Stored items
[Start of section]
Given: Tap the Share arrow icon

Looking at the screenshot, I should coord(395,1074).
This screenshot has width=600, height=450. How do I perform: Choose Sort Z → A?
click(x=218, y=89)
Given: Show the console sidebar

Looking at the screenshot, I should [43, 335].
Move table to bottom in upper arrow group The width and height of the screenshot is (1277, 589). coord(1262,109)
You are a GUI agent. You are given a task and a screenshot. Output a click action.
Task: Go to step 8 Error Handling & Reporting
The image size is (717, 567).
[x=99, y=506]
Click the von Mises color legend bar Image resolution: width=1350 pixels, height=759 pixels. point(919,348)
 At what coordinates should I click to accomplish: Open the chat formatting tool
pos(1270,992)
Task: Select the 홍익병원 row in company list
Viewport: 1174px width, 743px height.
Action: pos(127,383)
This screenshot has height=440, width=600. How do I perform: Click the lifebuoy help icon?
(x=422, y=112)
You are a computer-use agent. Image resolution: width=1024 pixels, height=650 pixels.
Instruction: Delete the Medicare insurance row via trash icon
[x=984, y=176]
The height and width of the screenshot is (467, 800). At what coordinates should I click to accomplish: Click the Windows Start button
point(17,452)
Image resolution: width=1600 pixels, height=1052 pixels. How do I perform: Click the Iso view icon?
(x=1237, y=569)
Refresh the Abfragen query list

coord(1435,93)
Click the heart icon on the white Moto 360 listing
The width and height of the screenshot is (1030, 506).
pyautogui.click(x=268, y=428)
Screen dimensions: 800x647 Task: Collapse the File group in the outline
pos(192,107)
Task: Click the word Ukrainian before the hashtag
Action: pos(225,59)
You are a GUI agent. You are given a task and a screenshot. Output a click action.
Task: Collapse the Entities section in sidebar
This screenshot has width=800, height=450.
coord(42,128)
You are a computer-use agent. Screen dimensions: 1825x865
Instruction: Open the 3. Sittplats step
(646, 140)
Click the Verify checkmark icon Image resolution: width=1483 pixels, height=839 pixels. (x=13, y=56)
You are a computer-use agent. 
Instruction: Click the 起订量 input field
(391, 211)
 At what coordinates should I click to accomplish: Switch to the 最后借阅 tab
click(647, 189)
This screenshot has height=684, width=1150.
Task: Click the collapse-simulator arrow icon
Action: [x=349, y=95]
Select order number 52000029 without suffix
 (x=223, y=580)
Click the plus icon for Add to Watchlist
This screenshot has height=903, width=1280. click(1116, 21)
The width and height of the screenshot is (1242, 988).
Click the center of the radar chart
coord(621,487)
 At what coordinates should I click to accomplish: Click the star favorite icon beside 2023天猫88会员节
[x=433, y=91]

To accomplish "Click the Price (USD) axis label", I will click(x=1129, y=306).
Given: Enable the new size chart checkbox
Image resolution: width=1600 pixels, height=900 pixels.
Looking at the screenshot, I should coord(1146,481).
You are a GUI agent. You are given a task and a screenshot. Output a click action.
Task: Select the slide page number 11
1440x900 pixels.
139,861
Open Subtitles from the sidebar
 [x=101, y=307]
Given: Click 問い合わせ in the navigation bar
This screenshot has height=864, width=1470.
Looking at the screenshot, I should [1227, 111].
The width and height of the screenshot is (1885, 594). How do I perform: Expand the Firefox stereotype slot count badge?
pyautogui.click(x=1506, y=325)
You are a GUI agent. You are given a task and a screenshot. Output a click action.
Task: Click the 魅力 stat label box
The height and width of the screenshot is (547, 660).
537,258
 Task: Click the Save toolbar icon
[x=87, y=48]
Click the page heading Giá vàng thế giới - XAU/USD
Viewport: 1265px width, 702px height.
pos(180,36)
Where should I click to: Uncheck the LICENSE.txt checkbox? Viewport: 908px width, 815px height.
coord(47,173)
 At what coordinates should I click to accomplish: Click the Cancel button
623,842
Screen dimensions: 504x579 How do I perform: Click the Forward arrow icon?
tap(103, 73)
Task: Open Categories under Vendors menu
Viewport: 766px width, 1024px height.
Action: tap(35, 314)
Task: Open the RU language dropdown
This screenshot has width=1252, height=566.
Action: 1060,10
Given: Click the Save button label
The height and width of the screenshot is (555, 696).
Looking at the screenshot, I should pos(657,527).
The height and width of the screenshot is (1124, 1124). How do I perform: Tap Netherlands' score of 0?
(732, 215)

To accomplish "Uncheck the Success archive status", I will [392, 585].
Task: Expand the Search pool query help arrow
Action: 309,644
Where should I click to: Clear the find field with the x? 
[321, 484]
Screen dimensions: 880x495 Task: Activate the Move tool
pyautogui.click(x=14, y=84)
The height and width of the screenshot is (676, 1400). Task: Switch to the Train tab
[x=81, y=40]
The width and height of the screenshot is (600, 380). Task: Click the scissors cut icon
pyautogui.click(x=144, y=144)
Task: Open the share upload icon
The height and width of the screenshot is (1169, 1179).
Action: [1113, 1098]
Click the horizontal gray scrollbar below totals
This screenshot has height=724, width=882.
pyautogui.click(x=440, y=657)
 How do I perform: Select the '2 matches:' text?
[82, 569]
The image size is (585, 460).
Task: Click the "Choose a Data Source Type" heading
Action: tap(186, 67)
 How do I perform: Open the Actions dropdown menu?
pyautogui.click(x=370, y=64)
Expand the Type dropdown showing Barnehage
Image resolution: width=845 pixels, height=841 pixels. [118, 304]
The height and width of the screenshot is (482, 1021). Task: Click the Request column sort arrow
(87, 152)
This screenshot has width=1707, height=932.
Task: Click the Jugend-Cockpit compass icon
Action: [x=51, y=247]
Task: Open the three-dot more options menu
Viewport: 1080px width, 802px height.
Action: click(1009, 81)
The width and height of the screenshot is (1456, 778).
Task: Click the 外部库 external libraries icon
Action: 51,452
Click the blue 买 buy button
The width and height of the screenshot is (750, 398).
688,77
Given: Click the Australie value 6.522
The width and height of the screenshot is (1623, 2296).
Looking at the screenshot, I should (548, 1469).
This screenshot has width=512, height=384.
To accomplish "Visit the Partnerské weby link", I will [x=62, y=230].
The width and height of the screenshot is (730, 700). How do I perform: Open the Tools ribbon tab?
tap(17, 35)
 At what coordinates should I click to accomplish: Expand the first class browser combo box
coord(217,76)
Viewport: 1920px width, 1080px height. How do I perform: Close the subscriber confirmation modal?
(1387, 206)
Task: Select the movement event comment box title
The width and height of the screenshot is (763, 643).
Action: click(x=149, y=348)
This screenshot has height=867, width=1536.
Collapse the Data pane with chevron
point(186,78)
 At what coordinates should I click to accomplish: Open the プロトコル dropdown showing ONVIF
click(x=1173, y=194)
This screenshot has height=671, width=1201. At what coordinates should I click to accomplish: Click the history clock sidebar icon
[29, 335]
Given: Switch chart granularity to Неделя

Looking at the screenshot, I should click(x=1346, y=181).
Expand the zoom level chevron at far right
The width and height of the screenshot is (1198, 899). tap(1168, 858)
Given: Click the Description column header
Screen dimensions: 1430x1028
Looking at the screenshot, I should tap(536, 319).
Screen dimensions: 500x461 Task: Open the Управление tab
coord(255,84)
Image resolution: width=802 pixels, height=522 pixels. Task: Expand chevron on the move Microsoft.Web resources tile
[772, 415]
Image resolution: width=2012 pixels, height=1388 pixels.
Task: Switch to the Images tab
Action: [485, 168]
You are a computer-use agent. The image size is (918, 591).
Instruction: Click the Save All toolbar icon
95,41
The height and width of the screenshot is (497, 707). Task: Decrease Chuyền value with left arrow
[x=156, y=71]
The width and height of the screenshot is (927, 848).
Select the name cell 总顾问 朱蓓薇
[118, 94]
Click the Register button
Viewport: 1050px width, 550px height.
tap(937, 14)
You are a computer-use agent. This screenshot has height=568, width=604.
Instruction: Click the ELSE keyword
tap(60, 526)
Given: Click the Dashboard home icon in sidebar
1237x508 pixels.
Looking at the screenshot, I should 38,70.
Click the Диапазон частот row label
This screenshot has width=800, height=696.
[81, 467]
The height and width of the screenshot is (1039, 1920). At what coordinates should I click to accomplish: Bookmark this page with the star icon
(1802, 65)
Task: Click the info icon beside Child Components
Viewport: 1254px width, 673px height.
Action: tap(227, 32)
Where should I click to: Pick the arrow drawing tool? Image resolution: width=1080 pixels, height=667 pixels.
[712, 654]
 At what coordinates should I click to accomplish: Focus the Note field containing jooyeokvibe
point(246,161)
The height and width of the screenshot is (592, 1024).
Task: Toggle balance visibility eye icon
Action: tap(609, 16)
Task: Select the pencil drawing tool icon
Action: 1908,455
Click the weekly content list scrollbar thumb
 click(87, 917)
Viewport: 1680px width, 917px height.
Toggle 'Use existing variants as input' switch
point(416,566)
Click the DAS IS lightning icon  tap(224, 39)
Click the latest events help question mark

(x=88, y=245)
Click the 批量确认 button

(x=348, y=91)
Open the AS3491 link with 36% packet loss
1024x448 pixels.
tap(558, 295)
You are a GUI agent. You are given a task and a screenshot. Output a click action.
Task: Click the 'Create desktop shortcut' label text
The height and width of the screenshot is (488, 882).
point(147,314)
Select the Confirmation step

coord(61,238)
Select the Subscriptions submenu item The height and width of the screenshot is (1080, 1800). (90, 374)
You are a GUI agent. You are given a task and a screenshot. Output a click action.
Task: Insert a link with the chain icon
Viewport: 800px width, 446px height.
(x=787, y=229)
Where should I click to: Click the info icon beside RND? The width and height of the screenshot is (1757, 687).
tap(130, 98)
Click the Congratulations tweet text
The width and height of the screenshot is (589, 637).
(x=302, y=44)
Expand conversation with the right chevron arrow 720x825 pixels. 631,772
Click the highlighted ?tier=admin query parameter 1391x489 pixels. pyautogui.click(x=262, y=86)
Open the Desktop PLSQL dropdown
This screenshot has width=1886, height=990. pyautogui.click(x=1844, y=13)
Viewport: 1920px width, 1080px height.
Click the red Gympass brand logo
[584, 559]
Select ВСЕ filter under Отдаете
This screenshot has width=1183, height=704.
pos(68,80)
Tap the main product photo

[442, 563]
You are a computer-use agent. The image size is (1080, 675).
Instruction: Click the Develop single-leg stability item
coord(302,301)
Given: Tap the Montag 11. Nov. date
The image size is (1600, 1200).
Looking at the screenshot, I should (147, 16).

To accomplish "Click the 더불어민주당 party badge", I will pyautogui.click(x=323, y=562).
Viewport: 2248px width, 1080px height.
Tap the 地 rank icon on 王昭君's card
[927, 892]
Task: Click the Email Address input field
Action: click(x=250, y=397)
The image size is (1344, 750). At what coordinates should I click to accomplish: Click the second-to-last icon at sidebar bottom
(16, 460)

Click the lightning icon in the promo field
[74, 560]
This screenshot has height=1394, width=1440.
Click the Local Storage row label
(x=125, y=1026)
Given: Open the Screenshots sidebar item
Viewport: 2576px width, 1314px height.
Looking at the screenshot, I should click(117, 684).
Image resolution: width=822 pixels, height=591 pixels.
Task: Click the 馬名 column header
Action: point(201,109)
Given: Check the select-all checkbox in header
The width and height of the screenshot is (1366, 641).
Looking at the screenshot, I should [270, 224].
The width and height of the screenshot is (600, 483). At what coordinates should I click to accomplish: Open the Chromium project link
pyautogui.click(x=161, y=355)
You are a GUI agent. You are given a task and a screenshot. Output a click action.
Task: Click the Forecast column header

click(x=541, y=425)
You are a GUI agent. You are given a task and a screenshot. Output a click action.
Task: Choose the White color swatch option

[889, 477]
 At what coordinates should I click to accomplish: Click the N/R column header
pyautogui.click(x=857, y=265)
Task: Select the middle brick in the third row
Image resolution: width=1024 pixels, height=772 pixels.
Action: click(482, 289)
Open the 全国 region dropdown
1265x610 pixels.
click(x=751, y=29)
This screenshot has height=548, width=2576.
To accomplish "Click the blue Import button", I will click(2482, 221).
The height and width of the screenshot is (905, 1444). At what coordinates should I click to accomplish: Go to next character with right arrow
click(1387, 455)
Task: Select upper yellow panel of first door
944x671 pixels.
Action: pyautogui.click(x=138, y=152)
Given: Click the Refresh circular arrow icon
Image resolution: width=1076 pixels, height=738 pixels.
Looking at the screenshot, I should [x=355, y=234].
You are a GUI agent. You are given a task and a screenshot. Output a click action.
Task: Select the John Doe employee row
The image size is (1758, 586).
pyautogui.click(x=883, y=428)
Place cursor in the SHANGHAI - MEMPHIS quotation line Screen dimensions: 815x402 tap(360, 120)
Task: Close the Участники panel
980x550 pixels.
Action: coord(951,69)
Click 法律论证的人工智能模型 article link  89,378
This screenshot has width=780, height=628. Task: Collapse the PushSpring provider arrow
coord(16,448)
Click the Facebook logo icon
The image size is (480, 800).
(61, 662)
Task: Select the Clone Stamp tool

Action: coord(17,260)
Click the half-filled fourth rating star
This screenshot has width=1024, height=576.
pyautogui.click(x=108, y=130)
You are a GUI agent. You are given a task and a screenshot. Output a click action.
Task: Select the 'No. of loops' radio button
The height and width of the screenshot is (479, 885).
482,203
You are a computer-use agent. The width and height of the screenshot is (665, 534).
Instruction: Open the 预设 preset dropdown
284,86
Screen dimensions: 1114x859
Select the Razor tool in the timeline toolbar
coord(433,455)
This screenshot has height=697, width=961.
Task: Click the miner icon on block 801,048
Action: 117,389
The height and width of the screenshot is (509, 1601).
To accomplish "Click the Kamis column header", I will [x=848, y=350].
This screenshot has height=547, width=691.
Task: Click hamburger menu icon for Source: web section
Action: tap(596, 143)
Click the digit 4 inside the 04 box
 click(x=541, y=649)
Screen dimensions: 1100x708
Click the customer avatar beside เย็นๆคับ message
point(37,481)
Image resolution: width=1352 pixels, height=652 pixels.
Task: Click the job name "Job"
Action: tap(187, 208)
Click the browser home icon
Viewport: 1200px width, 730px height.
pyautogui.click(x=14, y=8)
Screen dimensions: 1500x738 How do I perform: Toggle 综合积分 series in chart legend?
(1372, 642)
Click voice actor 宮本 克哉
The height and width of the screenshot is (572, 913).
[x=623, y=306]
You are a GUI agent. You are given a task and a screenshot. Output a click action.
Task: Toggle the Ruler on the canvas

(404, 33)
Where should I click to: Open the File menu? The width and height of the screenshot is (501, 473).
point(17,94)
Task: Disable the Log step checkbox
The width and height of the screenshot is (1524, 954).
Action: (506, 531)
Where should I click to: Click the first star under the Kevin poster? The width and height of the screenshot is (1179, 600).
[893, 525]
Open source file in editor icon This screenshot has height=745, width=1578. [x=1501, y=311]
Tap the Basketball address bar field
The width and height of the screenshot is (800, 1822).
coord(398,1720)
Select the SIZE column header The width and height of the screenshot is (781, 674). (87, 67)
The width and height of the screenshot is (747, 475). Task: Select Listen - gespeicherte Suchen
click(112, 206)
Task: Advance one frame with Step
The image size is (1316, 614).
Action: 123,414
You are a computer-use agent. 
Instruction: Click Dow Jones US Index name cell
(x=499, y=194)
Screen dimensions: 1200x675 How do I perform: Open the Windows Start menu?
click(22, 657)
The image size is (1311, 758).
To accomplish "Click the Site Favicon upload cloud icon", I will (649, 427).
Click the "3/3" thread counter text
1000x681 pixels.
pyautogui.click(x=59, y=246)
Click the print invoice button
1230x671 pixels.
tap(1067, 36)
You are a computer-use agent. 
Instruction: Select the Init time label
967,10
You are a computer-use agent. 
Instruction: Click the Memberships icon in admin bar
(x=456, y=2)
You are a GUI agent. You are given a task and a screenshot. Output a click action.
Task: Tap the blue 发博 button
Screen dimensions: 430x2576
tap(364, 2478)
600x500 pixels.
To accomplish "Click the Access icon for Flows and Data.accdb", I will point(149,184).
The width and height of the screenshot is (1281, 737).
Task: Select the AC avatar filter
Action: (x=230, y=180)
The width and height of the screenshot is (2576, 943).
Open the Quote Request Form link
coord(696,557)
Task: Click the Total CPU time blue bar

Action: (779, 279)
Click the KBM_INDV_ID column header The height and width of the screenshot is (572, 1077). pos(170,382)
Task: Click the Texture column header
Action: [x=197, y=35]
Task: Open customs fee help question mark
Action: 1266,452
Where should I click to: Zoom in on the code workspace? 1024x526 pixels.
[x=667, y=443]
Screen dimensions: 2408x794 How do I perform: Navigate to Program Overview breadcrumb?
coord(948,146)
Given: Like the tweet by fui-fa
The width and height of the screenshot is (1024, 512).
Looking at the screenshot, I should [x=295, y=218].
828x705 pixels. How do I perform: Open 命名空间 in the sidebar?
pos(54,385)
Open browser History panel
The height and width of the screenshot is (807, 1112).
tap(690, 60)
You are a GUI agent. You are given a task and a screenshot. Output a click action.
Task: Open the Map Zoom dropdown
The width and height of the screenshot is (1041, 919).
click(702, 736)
[End of section]
Task to complete ->
In the records above, the lines containing the string "home" should be counted; give only the total.

Solution to this problem ->
2